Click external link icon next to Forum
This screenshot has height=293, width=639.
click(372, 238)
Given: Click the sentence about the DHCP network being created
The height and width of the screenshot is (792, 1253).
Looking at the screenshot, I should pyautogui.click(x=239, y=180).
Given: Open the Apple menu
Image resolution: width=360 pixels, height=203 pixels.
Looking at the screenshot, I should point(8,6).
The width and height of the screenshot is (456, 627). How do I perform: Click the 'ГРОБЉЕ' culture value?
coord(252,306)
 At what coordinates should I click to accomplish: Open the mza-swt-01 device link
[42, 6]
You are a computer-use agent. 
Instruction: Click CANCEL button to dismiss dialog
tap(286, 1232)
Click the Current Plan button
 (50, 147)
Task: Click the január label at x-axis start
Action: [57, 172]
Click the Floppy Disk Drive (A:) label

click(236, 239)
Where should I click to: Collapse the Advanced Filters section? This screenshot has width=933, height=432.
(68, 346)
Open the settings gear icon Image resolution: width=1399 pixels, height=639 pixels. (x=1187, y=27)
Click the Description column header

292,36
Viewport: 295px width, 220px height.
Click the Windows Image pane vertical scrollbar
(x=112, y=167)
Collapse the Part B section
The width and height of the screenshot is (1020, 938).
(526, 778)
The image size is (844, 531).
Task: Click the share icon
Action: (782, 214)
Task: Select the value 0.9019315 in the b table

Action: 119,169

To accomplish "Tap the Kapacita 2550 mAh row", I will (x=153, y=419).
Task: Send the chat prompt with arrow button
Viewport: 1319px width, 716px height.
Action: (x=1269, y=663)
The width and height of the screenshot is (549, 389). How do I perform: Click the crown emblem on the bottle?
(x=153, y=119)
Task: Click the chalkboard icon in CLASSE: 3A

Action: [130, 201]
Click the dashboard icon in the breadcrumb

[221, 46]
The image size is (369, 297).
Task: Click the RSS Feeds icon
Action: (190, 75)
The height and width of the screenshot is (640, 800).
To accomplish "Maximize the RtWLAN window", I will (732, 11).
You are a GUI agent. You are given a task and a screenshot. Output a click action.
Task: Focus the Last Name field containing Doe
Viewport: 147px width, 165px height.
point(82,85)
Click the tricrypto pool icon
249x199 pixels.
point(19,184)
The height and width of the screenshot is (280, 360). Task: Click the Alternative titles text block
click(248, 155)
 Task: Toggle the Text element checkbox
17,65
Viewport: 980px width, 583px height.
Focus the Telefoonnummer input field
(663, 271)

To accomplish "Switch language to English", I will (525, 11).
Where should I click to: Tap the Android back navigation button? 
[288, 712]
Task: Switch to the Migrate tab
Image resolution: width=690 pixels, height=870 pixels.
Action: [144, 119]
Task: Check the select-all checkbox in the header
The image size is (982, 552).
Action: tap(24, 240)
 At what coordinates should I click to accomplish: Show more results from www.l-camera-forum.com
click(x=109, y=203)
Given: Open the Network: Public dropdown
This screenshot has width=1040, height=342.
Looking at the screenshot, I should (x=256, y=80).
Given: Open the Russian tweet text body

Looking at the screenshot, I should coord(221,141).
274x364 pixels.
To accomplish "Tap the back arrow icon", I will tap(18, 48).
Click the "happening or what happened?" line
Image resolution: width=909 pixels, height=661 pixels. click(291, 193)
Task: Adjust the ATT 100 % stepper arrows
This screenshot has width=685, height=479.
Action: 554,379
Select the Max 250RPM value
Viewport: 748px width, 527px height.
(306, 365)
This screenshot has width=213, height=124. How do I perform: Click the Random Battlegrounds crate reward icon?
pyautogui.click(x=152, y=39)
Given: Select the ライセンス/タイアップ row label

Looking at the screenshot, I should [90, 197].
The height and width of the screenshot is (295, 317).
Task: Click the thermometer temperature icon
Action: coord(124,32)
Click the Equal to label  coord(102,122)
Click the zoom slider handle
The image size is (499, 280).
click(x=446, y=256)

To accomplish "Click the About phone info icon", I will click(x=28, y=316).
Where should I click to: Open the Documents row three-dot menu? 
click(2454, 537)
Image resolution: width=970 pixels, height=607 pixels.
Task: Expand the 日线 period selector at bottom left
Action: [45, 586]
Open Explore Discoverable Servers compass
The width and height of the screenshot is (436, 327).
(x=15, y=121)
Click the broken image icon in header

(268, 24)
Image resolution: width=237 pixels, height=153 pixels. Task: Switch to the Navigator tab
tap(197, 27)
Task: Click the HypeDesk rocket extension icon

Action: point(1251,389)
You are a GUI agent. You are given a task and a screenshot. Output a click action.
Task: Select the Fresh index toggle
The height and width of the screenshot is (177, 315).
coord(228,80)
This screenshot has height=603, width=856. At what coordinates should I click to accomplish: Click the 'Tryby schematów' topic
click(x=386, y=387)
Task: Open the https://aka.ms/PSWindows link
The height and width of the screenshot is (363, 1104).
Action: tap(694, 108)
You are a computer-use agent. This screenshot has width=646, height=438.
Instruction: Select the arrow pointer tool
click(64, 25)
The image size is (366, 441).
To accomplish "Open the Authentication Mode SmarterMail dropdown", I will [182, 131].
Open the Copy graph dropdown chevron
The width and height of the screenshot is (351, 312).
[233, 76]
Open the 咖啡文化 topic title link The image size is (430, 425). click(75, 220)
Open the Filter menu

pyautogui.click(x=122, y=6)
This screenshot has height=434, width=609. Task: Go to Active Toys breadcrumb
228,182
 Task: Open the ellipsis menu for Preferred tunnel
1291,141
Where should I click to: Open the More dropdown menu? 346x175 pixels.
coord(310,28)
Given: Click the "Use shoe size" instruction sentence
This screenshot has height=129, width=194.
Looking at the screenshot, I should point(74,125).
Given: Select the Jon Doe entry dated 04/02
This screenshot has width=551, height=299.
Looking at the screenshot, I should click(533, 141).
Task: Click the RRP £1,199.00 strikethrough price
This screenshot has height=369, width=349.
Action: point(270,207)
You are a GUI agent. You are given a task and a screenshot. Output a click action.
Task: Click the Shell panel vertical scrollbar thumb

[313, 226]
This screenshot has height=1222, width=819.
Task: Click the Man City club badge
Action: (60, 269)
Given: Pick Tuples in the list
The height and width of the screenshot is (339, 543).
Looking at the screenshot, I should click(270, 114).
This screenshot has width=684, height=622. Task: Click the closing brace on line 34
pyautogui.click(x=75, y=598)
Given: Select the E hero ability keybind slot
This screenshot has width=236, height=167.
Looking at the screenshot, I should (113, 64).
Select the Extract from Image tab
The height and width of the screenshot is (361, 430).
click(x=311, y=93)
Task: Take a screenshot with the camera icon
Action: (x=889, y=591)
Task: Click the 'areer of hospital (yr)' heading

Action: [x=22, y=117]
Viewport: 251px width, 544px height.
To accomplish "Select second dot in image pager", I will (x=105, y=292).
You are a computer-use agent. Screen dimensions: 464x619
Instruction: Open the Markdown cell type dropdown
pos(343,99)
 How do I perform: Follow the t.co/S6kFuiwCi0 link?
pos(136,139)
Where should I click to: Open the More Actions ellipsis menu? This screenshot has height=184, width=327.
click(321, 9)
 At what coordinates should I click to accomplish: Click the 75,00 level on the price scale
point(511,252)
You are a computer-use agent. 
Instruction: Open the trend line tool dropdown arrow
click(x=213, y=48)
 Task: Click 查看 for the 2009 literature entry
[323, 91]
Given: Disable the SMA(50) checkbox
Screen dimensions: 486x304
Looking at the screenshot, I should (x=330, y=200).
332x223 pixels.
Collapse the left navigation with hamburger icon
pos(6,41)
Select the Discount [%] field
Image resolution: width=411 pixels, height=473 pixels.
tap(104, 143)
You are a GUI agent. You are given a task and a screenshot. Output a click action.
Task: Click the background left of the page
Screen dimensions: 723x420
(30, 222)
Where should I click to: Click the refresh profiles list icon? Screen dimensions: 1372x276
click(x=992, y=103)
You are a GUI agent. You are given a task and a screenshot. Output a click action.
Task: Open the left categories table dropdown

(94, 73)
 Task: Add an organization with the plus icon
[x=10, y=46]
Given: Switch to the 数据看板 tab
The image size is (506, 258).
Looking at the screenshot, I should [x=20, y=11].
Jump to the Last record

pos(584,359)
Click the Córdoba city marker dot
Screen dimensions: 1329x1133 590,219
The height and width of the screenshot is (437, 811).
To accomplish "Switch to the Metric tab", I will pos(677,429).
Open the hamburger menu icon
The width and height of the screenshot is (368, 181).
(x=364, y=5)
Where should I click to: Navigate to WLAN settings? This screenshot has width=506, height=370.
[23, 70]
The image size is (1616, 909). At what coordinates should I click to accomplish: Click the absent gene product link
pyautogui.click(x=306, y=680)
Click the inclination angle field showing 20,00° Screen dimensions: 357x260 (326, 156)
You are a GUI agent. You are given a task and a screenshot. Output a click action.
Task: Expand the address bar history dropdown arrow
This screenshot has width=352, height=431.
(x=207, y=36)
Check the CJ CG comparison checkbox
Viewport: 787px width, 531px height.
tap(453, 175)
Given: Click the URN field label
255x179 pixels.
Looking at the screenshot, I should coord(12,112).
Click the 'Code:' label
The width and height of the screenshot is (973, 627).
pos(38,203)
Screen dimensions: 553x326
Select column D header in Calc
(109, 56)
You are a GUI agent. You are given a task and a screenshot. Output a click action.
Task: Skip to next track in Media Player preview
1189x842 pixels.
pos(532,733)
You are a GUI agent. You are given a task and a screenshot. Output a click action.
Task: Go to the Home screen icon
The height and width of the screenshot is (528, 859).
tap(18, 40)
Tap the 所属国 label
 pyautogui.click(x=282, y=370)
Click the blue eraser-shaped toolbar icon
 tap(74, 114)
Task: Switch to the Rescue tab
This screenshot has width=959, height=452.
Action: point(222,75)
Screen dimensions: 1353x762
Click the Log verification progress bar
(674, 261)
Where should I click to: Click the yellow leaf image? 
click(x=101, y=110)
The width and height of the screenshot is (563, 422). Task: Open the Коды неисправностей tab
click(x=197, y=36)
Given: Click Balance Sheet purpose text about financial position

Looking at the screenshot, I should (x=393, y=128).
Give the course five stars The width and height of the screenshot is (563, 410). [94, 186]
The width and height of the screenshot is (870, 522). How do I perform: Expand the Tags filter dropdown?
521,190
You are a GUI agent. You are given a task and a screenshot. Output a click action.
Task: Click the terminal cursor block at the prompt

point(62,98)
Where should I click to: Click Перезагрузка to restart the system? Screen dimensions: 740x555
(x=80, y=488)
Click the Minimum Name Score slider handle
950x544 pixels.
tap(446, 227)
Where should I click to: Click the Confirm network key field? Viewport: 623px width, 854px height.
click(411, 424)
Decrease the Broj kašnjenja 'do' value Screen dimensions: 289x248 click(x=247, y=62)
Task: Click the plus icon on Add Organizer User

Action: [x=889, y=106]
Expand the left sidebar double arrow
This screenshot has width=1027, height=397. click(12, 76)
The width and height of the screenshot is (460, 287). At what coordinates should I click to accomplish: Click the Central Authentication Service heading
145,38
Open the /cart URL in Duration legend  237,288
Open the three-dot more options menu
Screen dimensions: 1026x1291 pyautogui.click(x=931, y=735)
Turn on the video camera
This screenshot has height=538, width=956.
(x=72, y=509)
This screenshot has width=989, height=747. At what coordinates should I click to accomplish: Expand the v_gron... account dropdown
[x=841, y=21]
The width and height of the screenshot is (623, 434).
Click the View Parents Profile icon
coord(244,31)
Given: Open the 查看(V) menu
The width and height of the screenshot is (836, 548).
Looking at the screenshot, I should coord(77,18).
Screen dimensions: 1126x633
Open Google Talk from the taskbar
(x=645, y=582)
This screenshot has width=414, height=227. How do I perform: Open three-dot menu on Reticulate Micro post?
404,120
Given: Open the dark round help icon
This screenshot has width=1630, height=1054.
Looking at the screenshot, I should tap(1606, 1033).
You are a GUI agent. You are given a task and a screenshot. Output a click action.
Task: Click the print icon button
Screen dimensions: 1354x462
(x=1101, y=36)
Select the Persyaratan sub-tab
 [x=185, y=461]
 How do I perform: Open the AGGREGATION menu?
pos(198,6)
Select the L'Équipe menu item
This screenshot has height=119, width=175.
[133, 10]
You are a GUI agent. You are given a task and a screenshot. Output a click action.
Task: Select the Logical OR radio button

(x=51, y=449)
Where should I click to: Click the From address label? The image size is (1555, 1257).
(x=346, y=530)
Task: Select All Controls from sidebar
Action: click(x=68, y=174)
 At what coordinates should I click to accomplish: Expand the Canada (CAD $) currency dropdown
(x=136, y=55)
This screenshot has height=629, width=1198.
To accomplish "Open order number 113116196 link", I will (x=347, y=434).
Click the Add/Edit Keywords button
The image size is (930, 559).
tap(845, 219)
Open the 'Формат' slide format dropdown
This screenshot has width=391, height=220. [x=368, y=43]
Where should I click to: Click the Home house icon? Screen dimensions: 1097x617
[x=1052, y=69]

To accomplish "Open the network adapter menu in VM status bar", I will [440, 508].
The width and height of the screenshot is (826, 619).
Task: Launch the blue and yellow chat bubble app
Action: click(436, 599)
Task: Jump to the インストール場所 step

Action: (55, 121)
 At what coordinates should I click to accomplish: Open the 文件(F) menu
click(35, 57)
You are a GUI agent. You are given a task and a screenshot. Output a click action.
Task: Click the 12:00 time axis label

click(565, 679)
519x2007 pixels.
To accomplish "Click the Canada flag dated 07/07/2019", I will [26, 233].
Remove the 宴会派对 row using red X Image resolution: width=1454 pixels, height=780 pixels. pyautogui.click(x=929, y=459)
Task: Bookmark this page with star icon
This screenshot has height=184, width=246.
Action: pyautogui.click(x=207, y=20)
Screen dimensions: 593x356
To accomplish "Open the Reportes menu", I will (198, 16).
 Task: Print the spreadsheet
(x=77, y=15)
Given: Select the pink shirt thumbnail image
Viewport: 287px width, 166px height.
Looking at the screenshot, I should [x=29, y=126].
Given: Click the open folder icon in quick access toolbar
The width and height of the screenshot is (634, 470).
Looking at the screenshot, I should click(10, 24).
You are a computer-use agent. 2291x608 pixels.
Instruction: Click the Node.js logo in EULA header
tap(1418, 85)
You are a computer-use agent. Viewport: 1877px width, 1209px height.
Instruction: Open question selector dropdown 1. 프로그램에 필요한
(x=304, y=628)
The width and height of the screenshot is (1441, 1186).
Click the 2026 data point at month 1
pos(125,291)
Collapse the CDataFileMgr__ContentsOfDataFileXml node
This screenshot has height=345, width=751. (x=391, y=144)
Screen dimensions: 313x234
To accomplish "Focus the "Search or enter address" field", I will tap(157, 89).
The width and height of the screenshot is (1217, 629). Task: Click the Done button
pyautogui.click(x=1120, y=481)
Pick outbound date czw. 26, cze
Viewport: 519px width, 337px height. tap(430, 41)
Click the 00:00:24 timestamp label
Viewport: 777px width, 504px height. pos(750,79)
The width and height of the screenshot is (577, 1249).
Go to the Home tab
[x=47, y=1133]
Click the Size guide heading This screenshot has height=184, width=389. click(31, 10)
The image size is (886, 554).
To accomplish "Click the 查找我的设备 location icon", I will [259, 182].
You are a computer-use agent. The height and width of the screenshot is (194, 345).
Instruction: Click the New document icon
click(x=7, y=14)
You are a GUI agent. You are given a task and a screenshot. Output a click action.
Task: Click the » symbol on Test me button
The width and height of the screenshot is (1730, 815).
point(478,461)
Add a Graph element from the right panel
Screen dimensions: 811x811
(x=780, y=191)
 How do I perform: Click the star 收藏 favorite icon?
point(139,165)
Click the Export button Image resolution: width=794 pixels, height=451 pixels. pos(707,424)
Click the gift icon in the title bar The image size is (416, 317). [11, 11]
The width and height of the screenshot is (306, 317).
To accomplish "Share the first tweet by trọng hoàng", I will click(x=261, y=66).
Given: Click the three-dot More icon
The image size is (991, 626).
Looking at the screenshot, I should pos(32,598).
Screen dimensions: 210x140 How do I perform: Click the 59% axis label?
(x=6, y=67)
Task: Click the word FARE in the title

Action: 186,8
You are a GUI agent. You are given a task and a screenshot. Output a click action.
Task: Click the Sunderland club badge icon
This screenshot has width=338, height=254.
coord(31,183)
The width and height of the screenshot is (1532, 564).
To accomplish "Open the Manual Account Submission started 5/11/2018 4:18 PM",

══════════

**What you need to do**
Reproduce the records above exactly, starting with the line that contains "Given: Click the three-dot More icon" and ending with the last line.

**Reply**
Given: Click the three-dot More icon
The image size is (991, 626).
Looking at the screenshot, I should pos(32,598).
Screen dimensions: 210x140 How do I perform: Click the 59% axis label?
(x=6, y=67)
Task: Click the word FARE in the title

Action: 186,8
You are a GUI agent. You are given a task and a screenshot. Output a click action.
Task: Click the Sunderland club badge icon
This screenshot has width=338, height=254.
coord(31,183)
The width and height of the screenshot is (1532, 564).
To accomplish "Open the Manual Account Submission started 5/11/2018 4:18 PM",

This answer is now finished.